“Caregiver Shortage Reaches Critical Stage,” by Cassie M. Chew, Provider

“High employment is one reason LT/PAC [Long-Term/Post- Acute Care] centers across the country are having trouble finding people to fill frontline health care roles. After recovering from an economic recession marked by thousands of layoffs, it’s now a buyer’s market for job seekers, especially those with caregiving skills. . . . ‘When we talk about what we can do to enhance their compensation, there are only two answers-one is increasing the minimum wage, and one is provider reimbursement,’ Findley [president of Iowa CareGivers, an advocacy group for nurse assistant] says. ‘We need to ask the question: What are the possibilities? What might work?’ ‘There are great rate variances between payers like Medicaid and other payers like Medicare and private insurance,’ Hennessey says. ‘For providers to survive, it has to be a mix of these payers because in many states, surviving on Medicaid-it doesn’t work.'”

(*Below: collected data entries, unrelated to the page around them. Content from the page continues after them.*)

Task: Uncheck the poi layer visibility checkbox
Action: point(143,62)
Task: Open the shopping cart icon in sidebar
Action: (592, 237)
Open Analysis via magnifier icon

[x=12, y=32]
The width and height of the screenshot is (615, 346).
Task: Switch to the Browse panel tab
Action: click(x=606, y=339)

LTC Comment (from Stephen A. Moses, President, Center for Long-Term Care Reform):
The choice is not between raising the minimum wage or increasing Medicaid reimbursements. You can’t do the one without doing the other and raising Medicaid reimbursements hasn’t, won’t and can’t happen due to fiscal constraints. What’s interesting, and depressing, in this long article about the caregiver shortage problem is that no consideration is given to another potential source of revenue for the caregiving profession, i.e. private funding that could come from real asset spend-down absent Medicaid exemptions and loopholes, home equity conversion and private LTC insurance.